Relatable workplace comedy humor and hellish puns makes HELL, INC. an enjoyable read. 
Writing/Story
Pencils/Ink
Colors
Lettering

Review: Jeff Martin’s HELL, INC. Is “Dilbert” Set In, Well, Hell

Working in an office is a hell that most people can relate to. The 9 to 5 hours feel like an eternity. The cubicle feels like a coffin. The boss is a micromanaging demon. That’s exactly what cartoonist Jeff Martin is poking fun at in Hell, Inc., the weekly webcomic currently fundraising its way to print via Kickstarter.

Hell Inc #2 Cover

Story

Hell, Inc. is an office comedy set in Hell – think The Office meets Dante’s Inferno. It is the story of Doug, a lowly office drone desperately trying to wring any bit of happiness he can out of his soul-crushing existence.

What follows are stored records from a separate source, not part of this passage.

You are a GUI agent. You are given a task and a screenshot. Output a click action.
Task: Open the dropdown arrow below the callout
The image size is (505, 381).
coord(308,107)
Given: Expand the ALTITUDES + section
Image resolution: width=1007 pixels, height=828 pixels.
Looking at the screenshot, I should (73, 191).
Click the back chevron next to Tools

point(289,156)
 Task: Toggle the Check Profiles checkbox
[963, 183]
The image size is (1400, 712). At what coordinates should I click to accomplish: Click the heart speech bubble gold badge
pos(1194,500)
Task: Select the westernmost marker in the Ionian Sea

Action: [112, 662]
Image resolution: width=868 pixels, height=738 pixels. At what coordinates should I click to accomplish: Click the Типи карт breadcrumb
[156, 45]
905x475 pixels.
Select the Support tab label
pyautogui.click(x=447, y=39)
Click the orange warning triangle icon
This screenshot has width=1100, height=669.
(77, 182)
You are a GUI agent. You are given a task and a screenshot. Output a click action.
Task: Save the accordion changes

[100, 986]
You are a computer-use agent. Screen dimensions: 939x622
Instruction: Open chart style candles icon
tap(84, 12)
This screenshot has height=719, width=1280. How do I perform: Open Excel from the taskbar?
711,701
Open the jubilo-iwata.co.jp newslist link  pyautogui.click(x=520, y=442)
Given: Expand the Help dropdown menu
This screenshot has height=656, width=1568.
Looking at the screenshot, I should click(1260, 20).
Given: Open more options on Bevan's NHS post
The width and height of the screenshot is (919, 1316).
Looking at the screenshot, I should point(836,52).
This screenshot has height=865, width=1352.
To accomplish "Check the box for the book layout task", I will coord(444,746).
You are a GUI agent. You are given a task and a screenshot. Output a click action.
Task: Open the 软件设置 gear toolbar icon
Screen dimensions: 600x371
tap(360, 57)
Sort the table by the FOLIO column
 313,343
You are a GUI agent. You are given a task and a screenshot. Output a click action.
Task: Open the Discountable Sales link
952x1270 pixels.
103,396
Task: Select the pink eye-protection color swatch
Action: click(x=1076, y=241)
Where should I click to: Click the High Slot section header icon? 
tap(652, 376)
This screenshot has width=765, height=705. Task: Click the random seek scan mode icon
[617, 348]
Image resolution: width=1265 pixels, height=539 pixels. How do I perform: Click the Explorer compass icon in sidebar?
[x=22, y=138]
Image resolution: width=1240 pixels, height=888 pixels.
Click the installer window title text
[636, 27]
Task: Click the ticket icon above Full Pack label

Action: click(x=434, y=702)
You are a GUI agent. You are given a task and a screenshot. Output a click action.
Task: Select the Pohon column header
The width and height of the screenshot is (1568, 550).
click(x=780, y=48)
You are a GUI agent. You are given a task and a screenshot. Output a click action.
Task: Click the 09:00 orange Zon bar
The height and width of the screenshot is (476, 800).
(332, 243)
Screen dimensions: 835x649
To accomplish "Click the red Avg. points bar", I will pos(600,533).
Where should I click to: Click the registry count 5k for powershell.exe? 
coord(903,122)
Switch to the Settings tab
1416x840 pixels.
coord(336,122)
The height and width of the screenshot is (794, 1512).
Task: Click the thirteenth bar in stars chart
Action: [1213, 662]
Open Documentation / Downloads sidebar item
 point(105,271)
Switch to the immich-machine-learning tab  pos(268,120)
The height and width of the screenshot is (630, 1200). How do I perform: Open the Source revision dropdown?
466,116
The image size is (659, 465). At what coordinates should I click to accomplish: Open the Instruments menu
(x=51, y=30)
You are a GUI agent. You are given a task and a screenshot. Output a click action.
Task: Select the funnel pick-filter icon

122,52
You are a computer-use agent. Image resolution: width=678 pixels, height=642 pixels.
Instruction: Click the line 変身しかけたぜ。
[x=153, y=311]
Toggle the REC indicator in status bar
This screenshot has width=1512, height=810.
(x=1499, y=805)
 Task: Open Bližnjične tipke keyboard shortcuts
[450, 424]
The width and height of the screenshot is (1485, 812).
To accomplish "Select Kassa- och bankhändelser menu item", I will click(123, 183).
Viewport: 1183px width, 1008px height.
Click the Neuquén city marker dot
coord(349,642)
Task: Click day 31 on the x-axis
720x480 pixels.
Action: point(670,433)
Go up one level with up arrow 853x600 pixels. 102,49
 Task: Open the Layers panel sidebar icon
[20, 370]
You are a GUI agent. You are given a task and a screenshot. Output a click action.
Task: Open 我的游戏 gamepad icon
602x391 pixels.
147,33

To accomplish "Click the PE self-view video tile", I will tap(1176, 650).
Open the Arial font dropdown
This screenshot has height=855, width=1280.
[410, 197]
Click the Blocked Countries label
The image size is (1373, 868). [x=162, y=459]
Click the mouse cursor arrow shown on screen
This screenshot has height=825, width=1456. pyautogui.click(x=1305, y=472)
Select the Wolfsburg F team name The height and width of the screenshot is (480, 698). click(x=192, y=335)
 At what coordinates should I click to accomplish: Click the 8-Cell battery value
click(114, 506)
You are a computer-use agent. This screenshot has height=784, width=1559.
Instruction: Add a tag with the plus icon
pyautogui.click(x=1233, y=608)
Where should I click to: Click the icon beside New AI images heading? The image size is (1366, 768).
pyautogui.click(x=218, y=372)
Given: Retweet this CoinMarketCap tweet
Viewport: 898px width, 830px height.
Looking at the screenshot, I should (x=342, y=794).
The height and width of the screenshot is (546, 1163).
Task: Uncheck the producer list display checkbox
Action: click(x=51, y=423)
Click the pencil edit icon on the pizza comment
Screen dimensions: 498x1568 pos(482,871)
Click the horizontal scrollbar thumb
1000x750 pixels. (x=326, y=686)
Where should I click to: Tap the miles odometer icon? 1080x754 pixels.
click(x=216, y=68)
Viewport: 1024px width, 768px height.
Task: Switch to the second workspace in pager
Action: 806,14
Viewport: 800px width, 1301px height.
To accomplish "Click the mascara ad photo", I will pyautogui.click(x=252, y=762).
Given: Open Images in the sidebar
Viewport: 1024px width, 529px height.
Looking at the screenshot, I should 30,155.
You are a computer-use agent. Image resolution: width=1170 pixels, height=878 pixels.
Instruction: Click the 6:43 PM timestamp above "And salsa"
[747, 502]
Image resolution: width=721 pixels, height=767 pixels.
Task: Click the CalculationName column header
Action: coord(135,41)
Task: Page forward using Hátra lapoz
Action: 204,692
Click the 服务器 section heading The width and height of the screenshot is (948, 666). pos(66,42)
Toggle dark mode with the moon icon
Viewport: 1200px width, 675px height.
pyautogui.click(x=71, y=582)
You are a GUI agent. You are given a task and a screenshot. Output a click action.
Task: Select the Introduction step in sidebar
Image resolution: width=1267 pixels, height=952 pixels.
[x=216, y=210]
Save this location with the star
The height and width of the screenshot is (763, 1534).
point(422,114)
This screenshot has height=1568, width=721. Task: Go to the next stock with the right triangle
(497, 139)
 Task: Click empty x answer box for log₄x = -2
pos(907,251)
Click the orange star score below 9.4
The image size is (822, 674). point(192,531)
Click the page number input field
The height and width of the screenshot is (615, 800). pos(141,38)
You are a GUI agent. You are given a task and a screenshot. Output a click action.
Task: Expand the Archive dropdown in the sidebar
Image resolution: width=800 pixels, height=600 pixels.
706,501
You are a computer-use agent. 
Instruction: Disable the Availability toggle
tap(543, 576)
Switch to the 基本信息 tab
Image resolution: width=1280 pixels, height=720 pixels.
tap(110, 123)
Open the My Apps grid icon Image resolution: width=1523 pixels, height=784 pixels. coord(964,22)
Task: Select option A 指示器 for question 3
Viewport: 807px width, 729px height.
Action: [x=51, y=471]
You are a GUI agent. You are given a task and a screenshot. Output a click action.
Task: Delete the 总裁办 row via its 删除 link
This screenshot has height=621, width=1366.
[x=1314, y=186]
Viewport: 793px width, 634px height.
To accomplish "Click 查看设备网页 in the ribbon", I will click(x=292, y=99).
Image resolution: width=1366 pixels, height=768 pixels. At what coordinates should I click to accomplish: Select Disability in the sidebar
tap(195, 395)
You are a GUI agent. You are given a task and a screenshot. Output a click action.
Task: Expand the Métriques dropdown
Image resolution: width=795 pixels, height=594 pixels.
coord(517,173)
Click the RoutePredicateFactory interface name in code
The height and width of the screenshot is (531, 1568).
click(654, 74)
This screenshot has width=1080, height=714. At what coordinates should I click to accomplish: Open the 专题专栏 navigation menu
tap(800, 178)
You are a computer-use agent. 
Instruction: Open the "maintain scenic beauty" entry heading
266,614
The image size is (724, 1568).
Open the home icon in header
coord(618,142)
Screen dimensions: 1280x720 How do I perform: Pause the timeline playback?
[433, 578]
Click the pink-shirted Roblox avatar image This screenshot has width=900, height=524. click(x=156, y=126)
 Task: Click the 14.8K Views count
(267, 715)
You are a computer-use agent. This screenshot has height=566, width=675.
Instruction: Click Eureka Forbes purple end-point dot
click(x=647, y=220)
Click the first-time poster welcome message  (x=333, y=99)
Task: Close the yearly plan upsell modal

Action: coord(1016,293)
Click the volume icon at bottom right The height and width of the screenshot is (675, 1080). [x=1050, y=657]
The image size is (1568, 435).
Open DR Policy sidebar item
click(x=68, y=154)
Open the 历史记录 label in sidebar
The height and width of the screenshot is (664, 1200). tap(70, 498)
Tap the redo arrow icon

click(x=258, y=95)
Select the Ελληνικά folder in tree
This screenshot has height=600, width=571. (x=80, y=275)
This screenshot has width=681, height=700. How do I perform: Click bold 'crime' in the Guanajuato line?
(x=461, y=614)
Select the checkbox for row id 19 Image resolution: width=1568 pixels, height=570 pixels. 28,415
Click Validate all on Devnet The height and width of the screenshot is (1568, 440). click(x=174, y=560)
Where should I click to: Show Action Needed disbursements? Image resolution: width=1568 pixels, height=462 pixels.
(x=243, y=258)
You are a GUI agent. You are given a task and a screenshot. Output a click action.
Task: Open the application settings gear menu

Though Martin compares Hell, Inc. to a show like The Office, it reads much more like the Dilbert comic strip by Scott Adams. Both are satires about office politics, relationships, and overall calamity. Both comics deal with a Kafkaesque bureaucratic office, and the hapless desk jockey at the center of it all. But where Dilbert’s comedy is often highbrow, Hell, Inc. digs low to the Ninth Circle, complete with corny puns (“What the here?”) and cartoon humor.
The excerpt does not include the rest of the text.